プロゴルファー
もーりー
日本女子ツアーから外国人選手がいなくなる?~LPGA会員と単年登録者【後編】~
皆さんゴルフを楽しんでいますか?
こんにちは、ライターのもーりーです。
年に1回開催されるプロテストに合格することでLPGA会員資格を得られること、そしてLPGA会員の資格がなくても、QT(クオリファイングトーナメント)を受けて結果を出せば日本女子ツアーに参戦できることは前回説明させてもらいました。
しかし来年以降は“LPGA会員”の資格がこれまで以上に重要になってきそうです。
プロテスト以外でLPGA会員になれる方法
LPGA会員になるにはプロテストに合格する必要があります。
ただ2017年以降はプロテスト以外にもLPGA会員になれる条件が追加されました。
ひとつ目は試合に勝つこと。
日本女子ツアーの試合で優勝すれば、プロテストを受けずにLPGA会員取得の申請をすることができます。
この制度を利用して昨年LPGA会員になったのが、現在アメリカ女子ツアーで大活躍中の畑岡奈紗選手です(日本女子オープンなどの優勝によって権利を獲得)。
またイ・ボミ、キム ハヌルといった外国人選手たちも同様の権利を使ってLPGA会員となりました(制度が変わる前はプロテスト以外にLPGA会員になる方法がなかったので、2年連続賞金女王のイ・ボミ選手ですらLPGA会員になれなかったのです)。
ふたつ目は賞金ランキングで50位以内に入りシード選手になること。
2017年の時点では“3年連続賞金ランキング50位以内”となっていましたが、今年からは単年でOKとなりました。
LPGA会員しかQTを受けられなくなります
このようなツアー優勝者と賞金シード選手にもLPGA会員の資格を与えるという規制緩和の動きには、ある理由があります。
実は2019年度のシーズン終了後からはLPGA会員でなければQTを受けることができなくなるのです(一部救済措置はあるようですが…)。

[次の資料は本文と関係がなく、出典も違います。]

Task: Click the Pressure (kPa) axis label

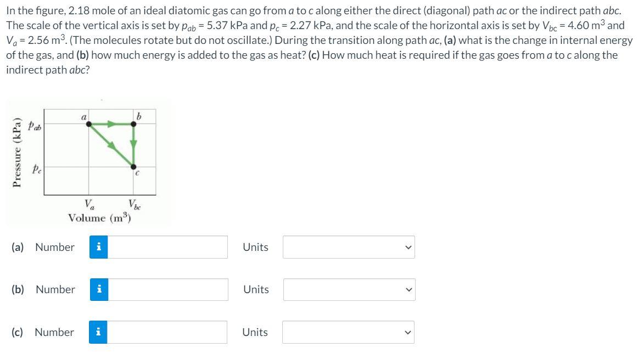Action: click(x=16, y=152)
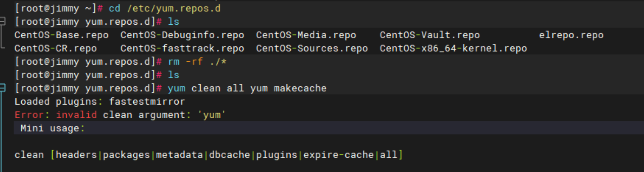Click CentOS-Debuginfo.repo in the listing

pyautogui.click(x=182, y=35)
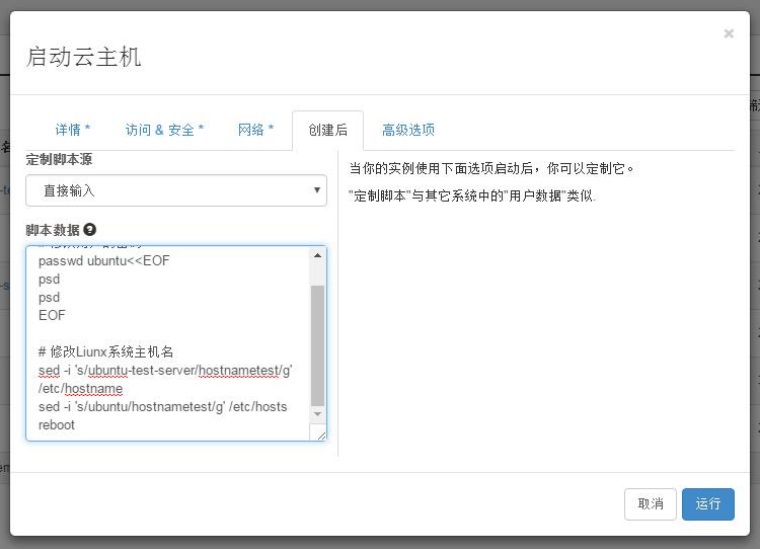Switch to the 详情 tab

[72, 130]
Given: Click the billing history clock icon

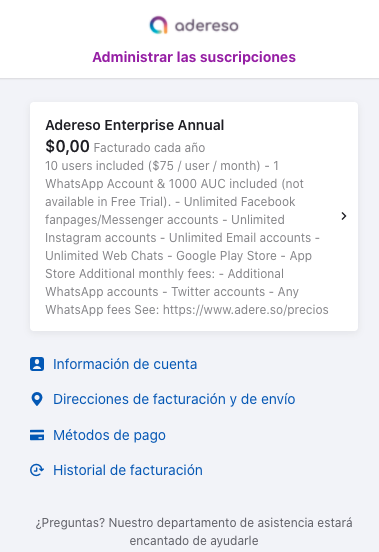Looking at the screenshot, I should [x=37, y=470].
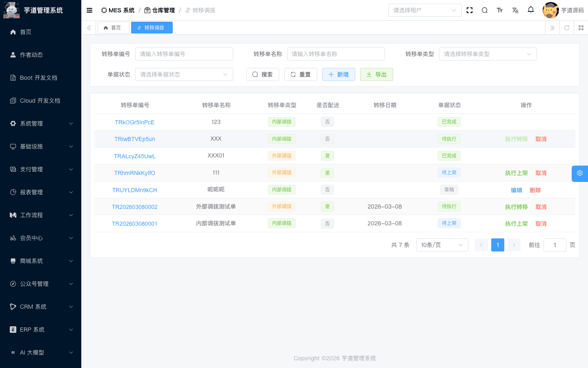Go to next page with the arrow icon
This screenshot has height=368, width=588.
point(514,245)
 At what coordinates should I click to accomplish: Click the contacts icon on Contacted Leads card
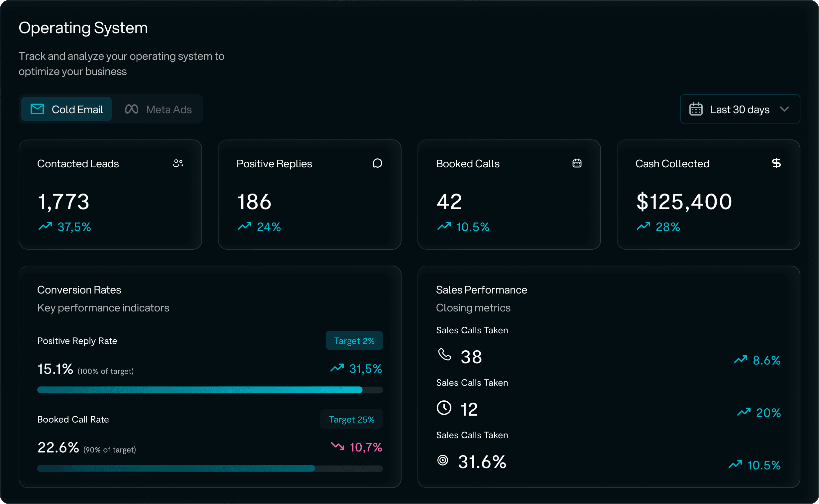click(178, 163)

これにより外国人選手をはじめとする単年登録者(プロテストを受けずにLPGA会員資格を持たないまま参戦中のツアーメンバー)は、2018~2019年のツアーで優勝するか賞金シードを獲得できなければ、日本女子ツアーに参戦できなくなってしまうのです。

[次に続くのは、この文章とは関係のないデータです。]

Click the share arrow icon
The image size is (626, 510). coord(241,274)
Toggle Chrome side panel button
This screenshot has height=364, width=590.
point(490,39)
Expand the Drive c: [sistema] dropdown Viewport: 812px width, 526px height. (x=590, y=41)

今後は新規で日本女子ツアーに参戦するには、必ずプロテストに合格しなければならないということですね。
シード選手である三ヶ島かな選手が今回プロテストを受けたのは、この制度変更が大きな理由です。
単年登録者である三ヶ島選手は、2018年~2019年にツアー優勝するか賞金シードを獲得できなければツアーに参戦できなくなる、というリスクを回避するためにプロテスト合格によるLPGA会員取得を優先させることにしたのです。
日本女子ツアーから外国人選手がいなくなる?
この制度変更により懸念されているのが、日本女子ツアーの“ガラパゴス化”です。
外国人選手たちは、ほぼ全員がQTを経て単年登録者として日本女子ツアーに新規参戦をしてきましたが、今後は海外でどんなに実績があったとしても、LPGAのプロテストに合格することが必須になります。

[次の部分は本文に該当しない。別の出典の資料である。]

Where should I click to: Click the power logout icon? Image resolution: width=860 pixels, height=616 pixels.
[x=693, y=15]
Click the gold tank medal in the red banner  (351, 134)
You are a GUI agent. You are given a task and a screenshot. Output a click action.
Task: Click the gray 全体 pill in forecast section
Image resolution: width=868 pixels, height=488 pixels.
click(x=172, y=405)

実績のある外国人選手たちが果たして、プロテストを受けてまで日本女子ツアーに参戦するのか…。
今後は、今までなら日本女子ツアーに参戦するような選手たちの目がアメリカ女子ツアーに向かうのではないか、と言われています(推薦で試合に出場して優勝すれば話は別ですが、そんなことができるのはほんの一握りの選手たちだけですよね)。
イ・ボミ選手をはじめとするLPGA会員資格を持っている外国人選手たちも、時が経てば引退を迎えたり、日本女子ツアーを離れることにります。
そうなったときに、もしかしたら日本女子ツアーから外国人選手が姿を消し、日本人だけのツアーになっているかもしれませんね。
この制度変更が、隆盛を極める日本女子ツアーにどう影響していくのかが気になるところですね。